Prompt
Repeat each of the rows below word for word, keeping them in the same order.

## start

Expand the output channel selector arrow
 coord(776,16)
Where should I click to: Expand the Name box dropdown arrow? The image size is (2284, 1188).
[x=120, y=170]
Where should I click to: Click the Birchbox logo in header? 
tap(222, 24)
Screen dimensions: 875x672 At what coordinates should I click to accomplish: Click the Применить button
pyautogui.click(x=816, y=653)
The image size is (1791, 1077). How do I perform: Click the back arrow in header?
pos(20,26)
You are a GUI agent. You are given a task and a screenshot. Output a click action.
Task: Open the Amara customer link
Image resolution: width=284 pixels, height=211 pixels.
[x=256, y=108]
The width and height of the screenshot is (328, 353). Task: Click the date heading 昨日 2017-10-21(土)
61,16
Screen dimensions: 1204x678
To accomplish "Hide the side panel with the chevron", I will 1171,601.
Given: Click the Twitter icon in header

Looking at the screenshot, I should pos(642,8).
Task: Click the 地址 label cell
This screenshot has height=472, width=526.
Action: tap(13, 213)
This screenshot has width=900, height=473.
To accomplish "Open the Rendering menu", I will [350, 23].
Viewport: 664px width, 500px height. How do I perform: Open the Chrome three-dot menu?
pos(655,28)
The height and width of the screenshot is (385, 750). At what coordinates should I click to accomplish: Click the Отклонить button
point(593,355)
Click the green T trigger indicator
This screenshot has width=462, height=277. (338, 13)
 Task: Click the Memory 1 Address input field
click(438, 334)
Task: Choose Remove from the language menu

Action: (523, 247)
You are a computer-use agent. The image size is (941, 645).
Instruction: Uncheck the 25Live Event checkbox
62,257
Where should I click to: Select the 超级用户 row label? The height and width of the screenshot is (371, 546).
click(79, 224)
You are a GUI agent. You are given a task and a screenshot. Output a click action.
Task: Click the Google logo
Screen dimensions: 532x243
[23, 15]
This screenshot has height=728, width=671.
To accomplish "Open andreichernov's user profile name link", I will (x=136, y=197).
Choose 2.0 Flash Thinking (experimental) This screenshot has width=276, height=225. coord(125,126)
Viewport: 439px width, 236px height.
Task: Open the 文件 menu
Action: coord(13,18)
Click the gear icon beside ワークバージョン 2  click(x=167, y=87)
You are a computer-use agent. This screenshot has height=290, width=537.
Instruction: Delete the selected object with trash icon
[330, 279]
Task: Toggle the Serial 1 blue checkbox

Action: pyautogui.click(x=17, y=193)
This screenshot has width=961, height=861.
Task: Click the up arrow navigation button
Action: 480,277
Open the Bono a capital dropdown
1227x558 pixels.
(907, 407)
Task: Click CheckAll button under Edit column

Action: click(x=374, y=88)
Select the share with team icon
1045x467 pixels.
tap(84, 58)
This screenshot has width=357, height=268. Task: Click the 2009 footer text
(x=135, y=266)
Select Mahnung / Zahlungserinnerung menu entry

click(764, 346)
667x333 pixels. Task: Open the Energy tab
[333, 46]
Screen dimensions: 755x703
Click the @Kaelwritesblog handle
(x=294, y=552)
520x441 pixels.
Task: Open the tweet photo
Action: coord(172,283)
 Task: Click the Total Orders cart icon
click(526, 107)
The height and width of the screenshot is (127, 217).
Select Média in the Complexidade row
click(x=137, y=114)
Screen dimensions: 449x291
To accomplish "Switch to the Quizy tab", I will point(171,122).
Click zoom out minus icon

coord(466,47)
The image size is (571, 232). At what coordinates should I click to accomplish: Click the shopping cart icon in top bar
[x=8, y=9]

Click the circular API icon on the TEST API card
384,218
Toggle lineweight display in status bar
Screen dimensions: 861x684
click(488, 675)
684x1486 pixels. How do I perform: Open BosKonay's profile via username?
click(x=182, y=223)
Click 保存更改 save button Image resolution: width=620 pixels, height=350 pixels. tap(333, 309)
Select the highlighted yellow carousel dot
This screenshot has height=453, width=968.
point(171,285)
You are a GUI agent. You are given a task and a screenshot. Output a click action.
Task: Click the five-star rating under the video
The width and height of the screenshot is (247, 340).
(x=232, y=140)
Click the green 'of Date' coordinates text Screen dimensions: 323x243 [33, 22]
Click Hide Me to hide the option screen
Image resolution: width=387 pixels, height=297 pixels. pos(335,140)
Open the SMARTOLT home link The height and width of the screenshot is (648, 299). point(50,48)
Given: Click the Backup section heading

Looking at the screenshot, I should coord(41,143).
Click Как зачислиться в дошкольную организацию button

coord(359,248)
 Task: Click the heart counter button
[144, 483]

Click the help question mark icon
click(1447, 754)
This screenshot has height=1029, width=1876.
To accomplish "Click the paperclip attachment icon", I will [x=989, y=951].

## end

Exercise response
Expand the output channel selector arrow
 coord(776,16)
Where should I click to: Expand the Name box dropdown arrow? The image size is (2284, 1188).
[x=120, y=170]
Where should I click to: Click the Birchbox logo in header? 
tap(222, 24)
Screen dimensions: 875x672 At what coordinates should I click to accomplish: Click the Применить button
pyautogui.click(x=816, y=653)
The image size is (1791, 1077). How do I perform: Click the back arrow in header?
pos(20,26)
You are a GUI agent. You are given a task and a screenshot. Output a click action.
Task: Open the Amara customer link
Image resolution: width=284 pixels, height=211 pixels.
[x=256, y=108]
The width and height of the screenshot is (328, 353). Task: Click the date heading 昨日 2017-10-21(土)
61,16
Screen dimensions: 1204x678
To accomplish "Hide the side panel with the chevron", I will 1171,601.
Given: Click the Twitter icon in header

Looking at the screenshot, I should pos(642,8).
Task: Click the 地址 label cell
This screenshot has height=472, width=526.
Action: tap(13, 213)
This screenshot has width=900, height=473.
To accomplish "Open the Rendering menu", I will [350, 23].
Viewport: 664px width, 500px height. How do I perform: Open the Chrome three-dot menu?
pos(655,28)
The height and width of the screenshot is (385, 750). At what coordinates should I click to accomplish: Click the Отклонить button
point(593,355)
Click the green T trigger indicator
This screenshot has width=462, height=277. (338, 13)
 Task: Click the Memory 1 Address input field
click(438, 334)
Task: Choose Remove from the language menu

Action: (523, 247)
You are a computer-use agent. The image size is (941, 645).
Instruction: Uncheck the 25Live Event checkbox
62,257
Where should I click to: Select the 超级用户 row label? The height and width of the screenshot is (371, 546).
click(79, 224)
You are a GUI agent. You are given a task and a screenshot. Output a click action.
Task: Click the Google logo
Screen dimensions: 532x243
[23, 15]
This screenshot has height=728, width=671.
To accomplish "Open andreichernov's user profile name link", I will (x=136, y=197).
Choose 2.0 Flash Thinking (experimental) This screenshot has width=276, height=225. coord(125,126)
Viewport: 439px width, 236px height.
Task: Open the 文件 menu
Action: coord(13,18)
Click the gear icon beside ワークバージョン 2  click(x=167, y=87)
You are a computer-use agent. This screenshot has height=290, width=537.
Instruction: Delete the selected object with trash icon
[330, 279]
Task: Toggle the Serial 1 blue checkbox

Action: pyautogui.click(x=17, y=193)
This screenshot has width=961, height=861.
Task: Click the up arrow navigation button
Action: 480,277
Open the Bono a capital dropdown
1227x558 pixels.
(907, 407)
Task: Click CheckAll button under Edit column

Action: click(x=374, y=88)
Select the share with team icon
1045x467 pixels.
tap(84, 58)
This screenshot has width=357, height=268. Task: Click the 2009 footer text
(x=135, y=266)
Select Mahnung / Zahlungserinnerung menu entry

click(764, 346)
667x333 pixels. Task: Open the Energy tab
[333, 46]
Screen dimensions: 755x703
Click the @Kaelwritesblog handle
(x=294, y=552)
520x441 pixels.
Task: Open the tweet photo
Action: coord(172,283)
 Task: Click the Total Orders cart icon
click(526, 107)
The height and width of the screenshot is (127, 217).
Select Média in the Complexidade row
click(x=137, y=114)
Screen dimensions: 449x291
To accomplish "Switch to the Quizy tab", I will point(171,122).
Click zoom out minus icon

coord(466,47)
The image size is (571, 232). At what coordinates should I click to accomplish: Click the shopping cart icon in top bar
[x=8, y=9]

Click the circular API icon on the TEST API card
384,218
Toggle lineweight display in status bar
Screen dimensions: 861x684
click(488, 675)
684x1486 pixels. How do I perform: Open BosKonay's profile via username?
click(x=182, y=223)
Click 保存更改 save button Image resolution: width=620 pixels, height=350 pixels. tap(333, 309)
Select the highlighted yellow carousel dot
This screenshot has height=453, width=968.
point(171,285)
You are a GUI agent. You are given a task and a screenshot. Output a click action.
Task: Click the five-star rating under the video
The width and height of the screenshot is (247, 340).
(x=232, y=140)
Click the green 'of Date' coordinates text Screen dimensions: 323x243 [33, 22]
Click Hide Me to hide the option screen
Image resolution: width=387 pixels, height=297 pixels. pos(335,140)
Open the SMARTOLT home link The height and width of the screenshot is (648, 299). point(50,48)
Given: Click the Backup section heading

Looking at the screenshot, I should coord(41,143).
Click Как зачислиться в дошкольную организацию button

coord(359,248)
 Task: Click the heart counter button
[144, 483]

Click the help question mark icon
click(1447, 754)
This screenshot has height=1029, width=1876.
To accomplish "Click the paperclip attachment icon", I will [x=989, y=951].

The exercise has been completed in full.